For iterating and printing the members, TreeSet performed the fastest. It took 161.25 ms on S1 for both while and foreach, 62.5 ms / 46.75 ms (while / foreach) on S2, and 23 / 20.75 ms (while / foreach) on S3. The for-each loop is faster than the while loop in 2 out of the 3 systems.

Since HashSet is not concerned with preserving insertion order or maintaining elements in a sorted order, it performs the fastest for insertion operation. Iteration is the fastest for TreeSet, probably because it is implemented using arrays for which index-based traversal makes our iteration very fast.

For maps, we ran into some confusion. For insertion, HashMap was the fastest on S2 and S3 whereas LinkedHashMap was the fastest on S1. For iteration, LinkedHashMap was the fastest on S2. On S1, while-loop iteration was fastest by LinkedHashMap whereas the foreach iteration was fastest by TreeMap.
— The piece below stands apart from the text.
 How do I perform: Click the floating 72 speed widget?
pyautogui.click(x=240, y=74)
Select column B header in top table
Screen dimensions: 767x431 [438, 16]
On S3, HashMap was the fastest for insertion, LinkedHashMap was the fastest with while-loop iteration and HashMap was the fastest with foreach loop iteration. Meaning there are no consistent results across systems.

These results are only indicative, they are in no way helpful in making a choice. You choose the data structure depending on your need. HashSet is the basic data structure implementing the Set interface and it’s what you would use if having unique elements is your criteria. In addition, LinkedHashSet preserves the insertion order. TreeSet maintains the elements in a sorted order. With regard to map, perhaps they are implemented in different ways in different jdks.